Bölge İdare Mahkemesi kararının özeti: İdare Mahkemesi kararının kabule ilişkin kısmına karşı davalı idare tarafından yapılan istinaf başvurusu üzerine, ... Bölge İdare Mahkemesi ... İdari Dava Dairesince; dosya kapsamı itibarıyla ...'ın öldürülmesi olayından sonra ve davacılar murisinin yaşamını yitirmesi öncesinde davacılar murisine yönelik eylem yapılacağı yolunda herhangi bir ihbar veya şikayetin Emniyet makamlarına iletilmediği, davacılar murisi ve/veya davacılar tarafından da can güvenliği nedeniyle emniyet tedbirleri alınması yönünde kolluk güçlerine herhangi bir başvuru yapıldığına ilişkin bilgi ve belge sunulmadığı, dava konusu olayın meydana gelmesinde davalı idarenin herhangi bir ihmal ve/veya kusurunun bulunmadığı, kusursuz sorumluluk olan sosyal risk ilkesi kapsamı yönünden yapılan değerlendirmede; Diyarbakır Cumhuriyet Başsavcılığı Terör Suçları Soruşturma Bürosu'nun ... sayılı dosyasıyla yürütülen soruşturma sonucu hazırlanan iddianamede; ''... 09/06/2015 saat 17:45 sıralarında ikametinde uğradığı silahlı saldırı sonucu hayatını kaybetmiştir. Şahsın arşiv araştırmasında PKK terör örgütü adına faaliyetlerde bulunmak suçundan kaydının olduğu tespit edilmiştir.'' ifadelerine yer verildiği, 09/06/2015 tarihi ve sonrasında meydana gelen olaylara ilişkin sosyal medya ve internet haber kaynakları üzerinden yapılan incelemede, bazı hesaplardan 09/06/2015 tarihinde meydana gelen ölümler sebebiyle intikam amaçlı çağrı ve paylaşımlar yapıldığı, olay tanığı ...'ın kızı ...'ın 11/06/2015 tarihli ifadesinde; saldırganın Hizbullahçıların bırakmış olduğu sakal biçiminde sakalı olduğuna ilişkin beyanlarda bulunduğu, buna göre, sosyal risk ilkesinin koşullarının gerçekleşmediği, davalı idarelerin sorumluluk türlerinden herhangi birisi içerisinde değerlendirilmesi imkanı bulunmayan olay nedeniyle meydana gelen zararın davalı idarece tazmini mümkün olmadığından, davalı idarenin istinaf başvurusunun kabulü ile İdare Mahkemesi kararının kabule ilişkin kısmını kaldırılmasına, davacıların manevi tazminat taleplerinin reddine karar verilmiştir.

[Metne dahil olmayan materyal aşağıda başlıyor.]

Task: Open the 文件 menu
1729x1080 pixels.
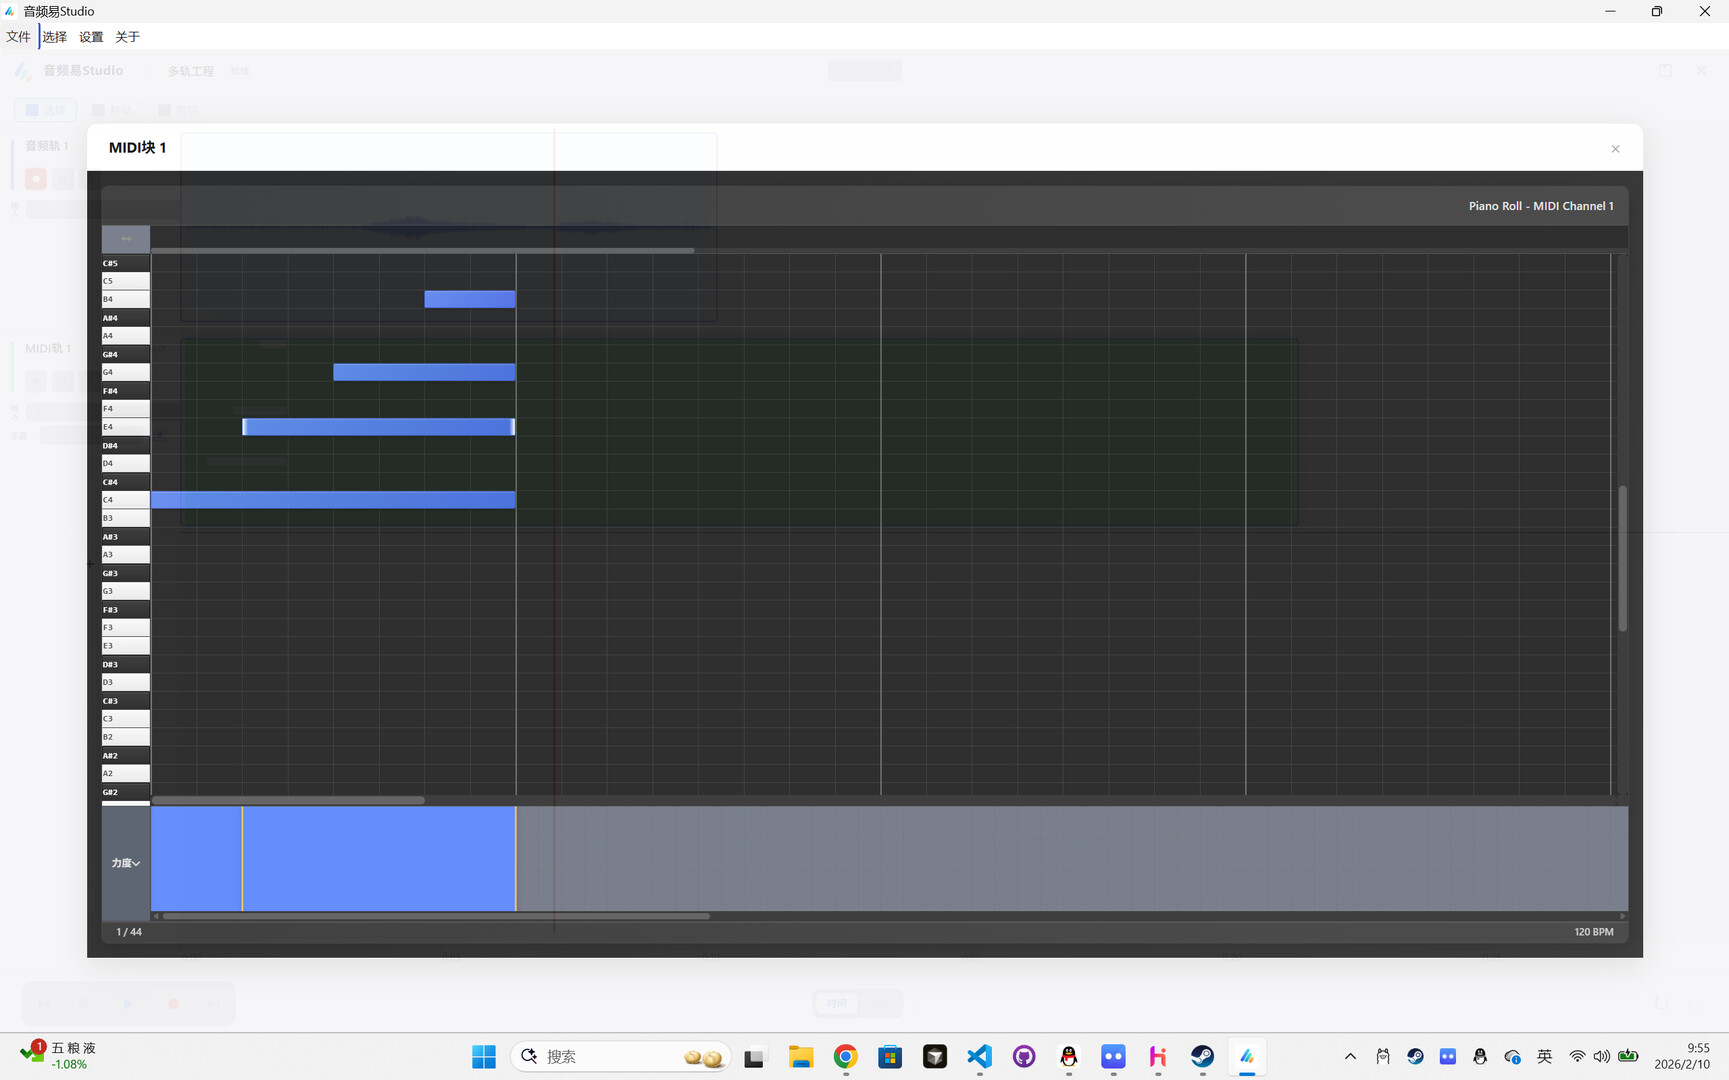Action: (17, 36)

TEMYİZ EDENLERİN İDDİALARI : Davacılar tarafından, dosya kapsamından ve Savcılık soruşturma dosyasından anlaşılacağı üzere murislerinin öldürülmesinin terör suçu olduğu, kasten öldürme suçu olmadığı ileri sürülmektedir.
KARŞI_TARAFIN_SAVUNMASI : Davalı idare tarafından, temyiz istemlerinin reddi gerektiği savunulmaktadır.
DANIŞTAY TETKİK HAKİMİ : ...
DÜŞÜNCESİ : Bölge İdare Mahkemesi kararının onanması gerektiği düşünülmektedir.
TÜRK MİLLETİ ADINA
Karar veren Danıştay Onuncu Dairesince, Tetkik Hâkiminin açıklamaları dinlendikten ve dosyadaki belgeler incelendikten sonra gereği görüşüldü:
HUKUKİ DEĞERLENDİRME :
Bölge idare mahkemelerinin nihai kararlarının temyizen bozulması, 2577 sayılı İdari Yargılama Usulü Kanunu'nun 49. maddesinde yer alan sebeplerden birinin varlığı hâlinde mümkündür.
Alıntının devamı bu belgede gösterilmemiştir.